Determine how many lines in the entries below hold "channels". Respond with that number only.

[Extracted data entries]
'''

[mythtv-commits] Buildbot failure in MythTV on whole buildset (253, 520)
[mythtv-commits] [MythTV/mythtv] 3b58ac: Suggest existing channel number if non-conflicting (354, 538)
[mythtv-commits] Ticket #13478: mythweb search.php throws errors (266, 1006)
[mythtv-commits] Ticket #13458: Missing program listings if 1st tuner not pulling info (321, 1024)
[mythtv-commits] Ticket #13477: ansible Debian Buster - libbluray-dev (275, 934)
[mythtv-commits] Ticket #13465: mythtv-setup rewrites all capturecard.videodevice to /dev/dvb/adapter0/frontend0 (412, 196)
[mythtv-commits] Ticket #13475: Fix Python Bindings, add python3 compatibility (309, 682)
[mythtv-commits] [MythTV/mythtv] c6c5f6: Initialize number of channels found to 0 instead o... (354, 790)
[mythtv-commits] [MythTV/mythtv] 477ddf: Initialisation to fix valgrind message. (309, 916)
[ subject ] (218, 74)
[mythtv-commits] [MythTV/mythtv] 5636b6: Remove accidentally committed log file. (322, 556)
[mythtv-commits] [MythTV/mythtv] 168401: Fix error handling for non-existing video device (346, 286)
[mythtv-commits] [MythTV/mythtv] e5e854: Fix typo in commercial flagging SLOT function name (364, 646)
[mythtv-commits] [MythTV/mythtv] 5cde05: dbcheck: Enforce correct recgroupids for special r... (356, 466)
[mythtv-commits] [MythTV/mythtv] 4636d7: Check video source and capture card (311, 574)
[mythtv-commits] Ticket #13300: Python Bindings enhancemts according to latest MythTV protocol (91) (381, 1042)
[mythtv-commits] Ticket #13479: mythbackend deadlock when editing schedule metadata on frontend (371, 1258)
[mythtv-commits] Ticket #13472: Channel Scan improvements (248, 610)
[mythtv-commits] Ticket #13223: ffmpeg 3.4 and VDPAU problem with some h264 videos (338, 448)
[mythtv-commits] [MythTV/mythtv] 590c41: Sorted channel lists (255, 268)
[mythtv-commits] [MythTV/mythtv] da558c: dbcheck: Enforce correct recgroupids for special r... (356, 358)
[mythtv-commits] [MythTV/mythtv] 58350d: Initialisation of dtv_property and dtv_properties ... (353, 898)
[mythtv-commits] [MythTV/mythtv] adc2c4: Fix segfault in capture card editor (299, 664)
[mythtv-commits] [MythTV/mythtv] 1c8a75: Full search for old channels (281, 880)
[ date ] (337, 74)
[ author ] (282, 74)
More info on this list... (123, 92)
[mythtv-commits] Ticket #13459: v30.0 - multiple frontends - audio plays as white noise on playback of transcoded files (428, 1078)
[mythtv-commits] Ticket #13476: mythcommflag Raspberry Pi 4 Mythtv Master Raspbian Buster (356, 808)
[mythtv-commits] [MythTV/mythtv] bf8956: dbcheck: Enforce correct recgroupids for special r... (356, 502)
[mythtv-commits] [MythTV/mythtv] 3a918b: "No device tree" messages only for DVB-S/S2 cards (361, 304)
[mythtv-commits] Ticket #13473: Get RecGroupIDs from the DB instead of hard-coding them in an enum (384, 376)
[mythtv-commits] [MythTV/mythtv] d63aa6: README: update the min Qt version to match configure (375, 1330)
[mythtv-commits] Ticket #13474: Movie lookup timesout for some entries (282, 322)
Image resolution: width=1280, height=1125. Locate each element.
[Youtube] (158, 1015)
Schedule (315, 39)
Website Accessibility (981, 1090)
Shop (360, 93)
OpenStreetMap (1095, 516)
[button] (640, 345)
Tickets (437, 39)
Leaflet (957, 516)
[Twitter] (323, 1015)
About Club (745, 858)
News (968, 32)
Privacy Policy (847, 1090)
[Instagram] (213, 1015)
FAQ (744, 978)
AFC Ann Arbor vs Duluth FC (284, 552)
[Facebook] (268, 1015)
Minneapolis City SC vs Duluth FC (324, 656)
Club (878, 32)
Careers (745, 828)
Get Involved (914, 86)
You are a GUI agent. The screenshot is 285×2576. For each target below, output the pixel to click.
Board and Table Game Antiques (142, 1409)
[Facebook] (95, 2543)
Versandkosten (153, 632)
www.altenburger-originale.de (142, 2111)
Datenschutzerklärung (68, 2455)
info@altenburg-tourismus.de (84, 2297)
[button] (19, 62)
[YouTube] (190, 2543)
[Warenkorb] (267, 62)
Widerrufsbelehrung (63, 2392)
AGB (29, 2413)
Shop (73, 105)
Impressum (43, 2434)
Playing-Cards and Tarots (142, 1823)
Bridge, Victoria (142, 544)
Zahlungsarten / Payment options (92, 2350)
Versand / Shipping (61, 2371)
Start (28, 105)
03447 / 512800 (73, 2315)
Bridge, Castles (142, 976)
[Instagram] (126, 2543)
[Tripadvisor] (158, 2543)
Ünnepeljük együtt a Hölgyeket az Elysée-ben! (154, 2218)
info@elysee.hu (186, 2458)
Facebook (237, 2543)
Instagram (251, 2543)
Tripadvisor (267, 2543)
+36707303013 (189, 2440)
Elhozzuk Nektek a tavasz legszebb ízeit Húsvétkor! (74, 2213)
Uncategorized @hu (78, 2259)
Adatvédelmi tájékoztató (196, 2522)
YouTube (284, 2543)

'''

SOLUTION TO THIS EXERCISE -
2